* start Extracted text *

Abstract:
Calcium and magnesium are two dominant species that contribute to water hardness.
The aim of this study was to develop a poly (vinylidene fluoride-co hexafluoropropylene) (PVDF-HFP) composite membrane for treatment of water
hardness. The synthesis of PVDF-HFP composite membranes was confirmed by X ray diffraction (XRD), scanning electron microscopy (SEM), thermogravimetric
analysis (TGA) and Fourier transform infrared (FTIR) spectroscopy. The
concentrations of the hardness causing agents in both the simulated and real hard
water samples were investigated in batch studies wherein parameters such as pH,
contact time, temperature, and adsorbent were optimised. The maximum adsorption
efficiency of 56 and 45 mg/g (evaluated by Langmuir isotherm) for Ca(II) and Mg(II)
ions were obtained. These were achieved at an optimum pH of 7 and adsorption
dosage of 0.5 mg/L using the 3% PVDF-HFP/cellulose acetate (CA) and 1% nitrogen
doped multiwalled carbon nanotubes (N-MWCNTs)/CA composite membranes
respectively. The adsorption kinetics and isotherm models were all consistent with the
pseudo-second order and Freundlich isotherm models for all the membranes
suggesting that the sorption process met heterogeneous adsorption. Furthermore, the
thermodynamic parameters indicated that the adsorption is physical and endothermic
in nature. Reusability studies showed that all the PVDF-HFP based membranes can
be recycled at least 3 times and for Ca(II) ions an adsorption loss of only 0.35 % was
recorded while using a 3% PVDF-HFP/CA composite membrane. These results were
further confirmed by XRD, TGA and inductively coupled plasma mass (ICP-MS)
spectrometry. Thus, the findings from this study have shown that the PVDF-HFP
based membranes could provide valuable material for hardness removal to acceptable
level.

* end Extracted text *
* start Rows *

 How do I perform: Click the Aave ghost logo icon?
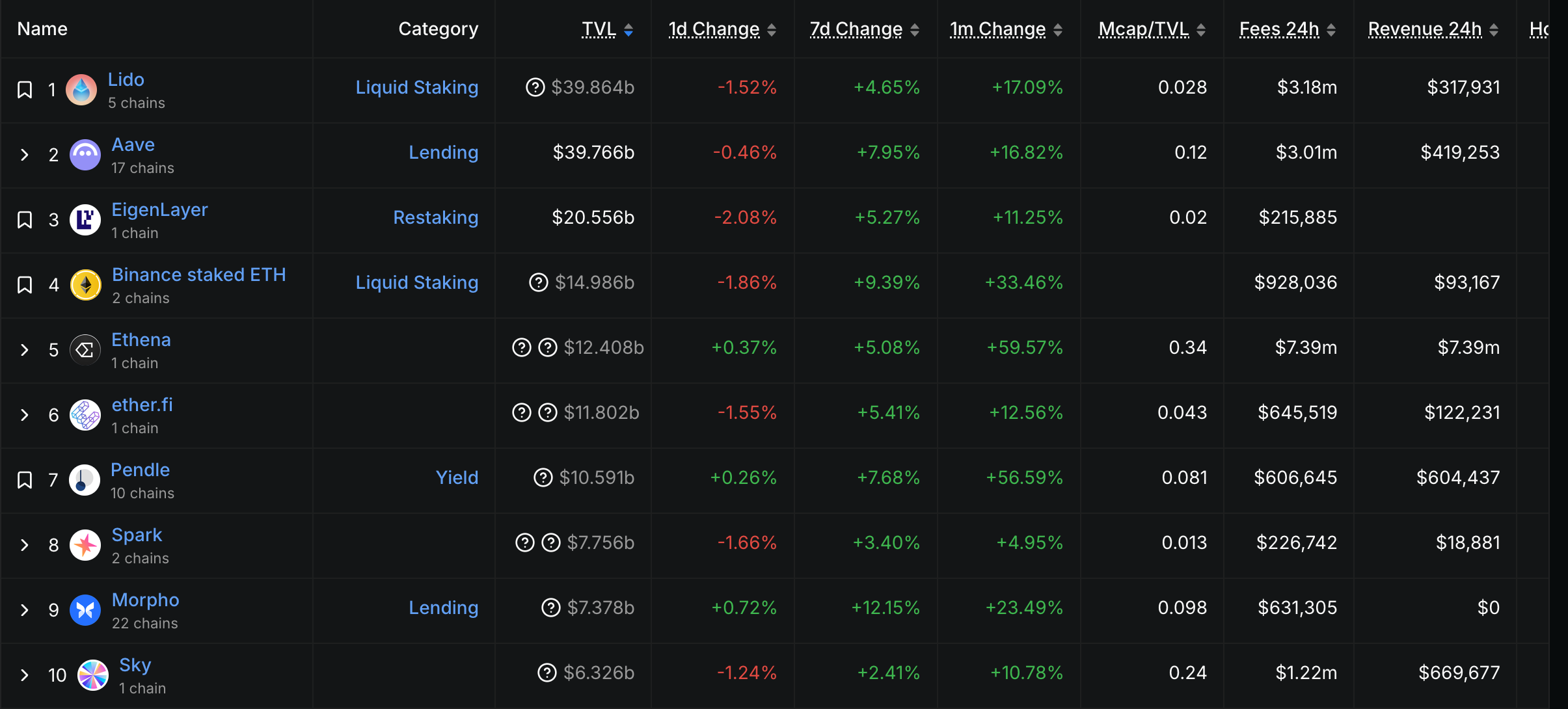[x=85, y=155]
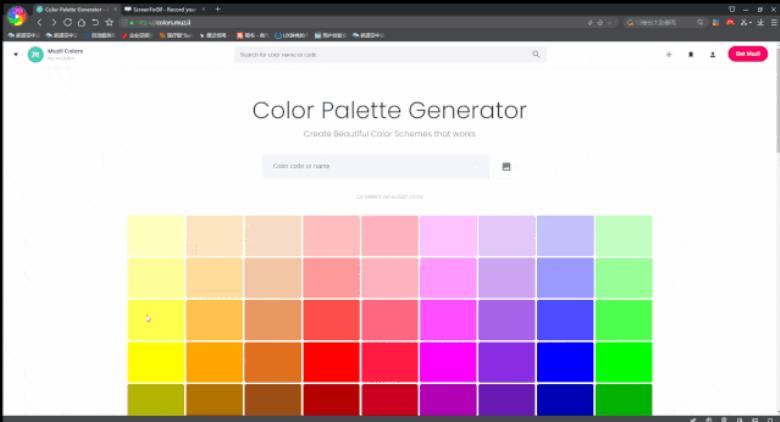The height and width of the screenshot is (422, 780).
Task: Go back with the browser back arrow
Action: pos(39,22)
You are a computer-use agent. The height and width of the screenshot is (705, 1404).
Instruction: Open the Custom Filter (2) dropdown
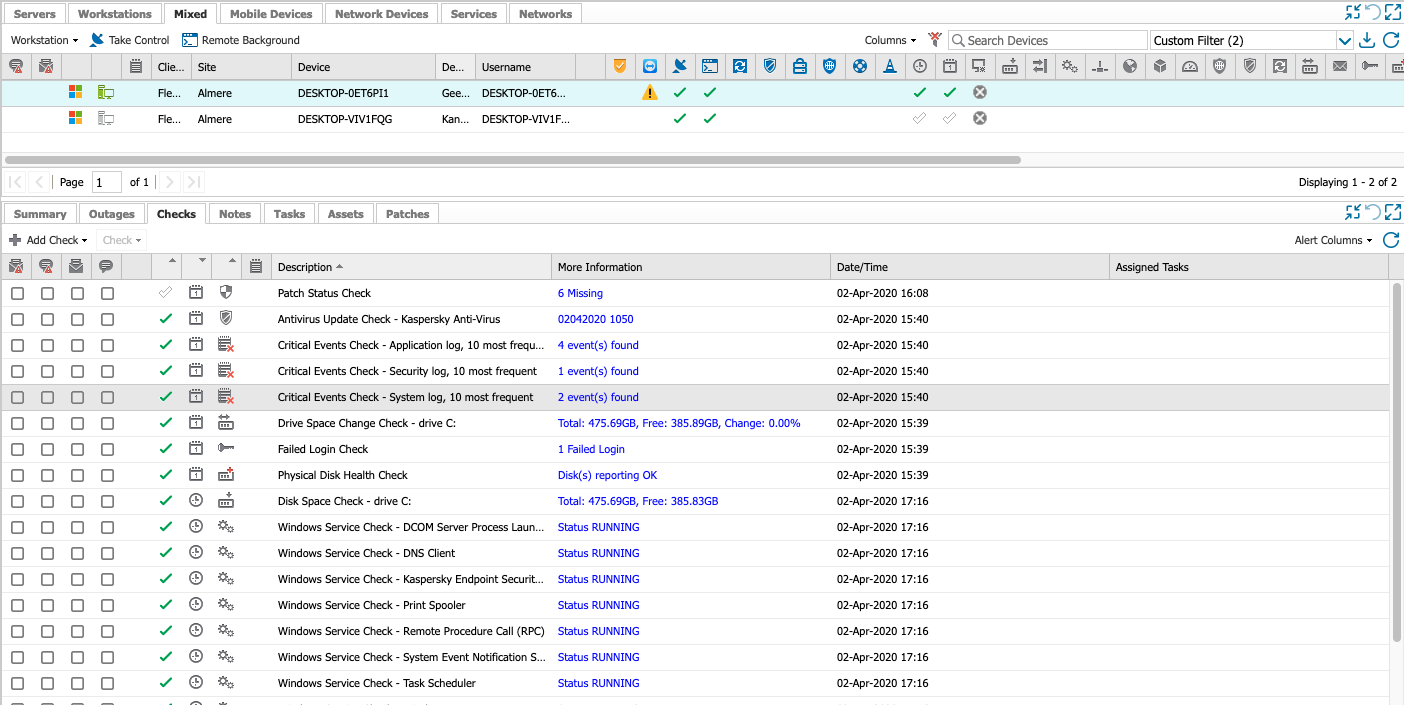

* end Rows *

- Given exercise:
Rewrite the water hardness abstract starting with "The aim of this" and going on through "Ca(II) and Mg(II)", with "simulated" changed to "synthetic". The entries have no connection to the water hardness abstract.

- Final result:
The aim of this study was to develop a poly (vinylidene fluoride-co hexafluoropropylene) (PVDF-HFP) composite membrane for treatment of water
hardness. The synthesis of PVDF-HFP composite membranes was confirmed by X ray diffraction (XRD), scanning electron microscopy (SEM), thermogravimetric
analysis (TGA) and Fourier transform infrared (FTIR) spectroscopy. The
concentrations of the hardness causing agents in both the synthetic and real hard
water samples were investigated in batch studies wherein parameters such as pH,
contact time, temperature, and adsorbent were optimised. The maximum adsorption
efficiency of 56 and 45 mg/g (evaluated by Langmuir isotherm) for Ca(II) and Mg(II)